■ Stored data:
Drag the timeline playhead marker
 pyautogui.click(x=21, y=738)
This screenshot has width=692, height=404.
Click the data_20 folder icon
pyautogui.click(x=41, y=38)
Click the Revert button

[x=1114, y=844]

■ Task objective: Produce a verbatim copy of each record above.

■ Exercise output:
Drag the timeline playhead marker
 pyautogui.click(x=21, y=738)
This screenshot has width=692, height=404.
Click the data_20 folder icon
pyautogui.click(x=41, y=38)
Click the Revert button

[x=1114, y=844]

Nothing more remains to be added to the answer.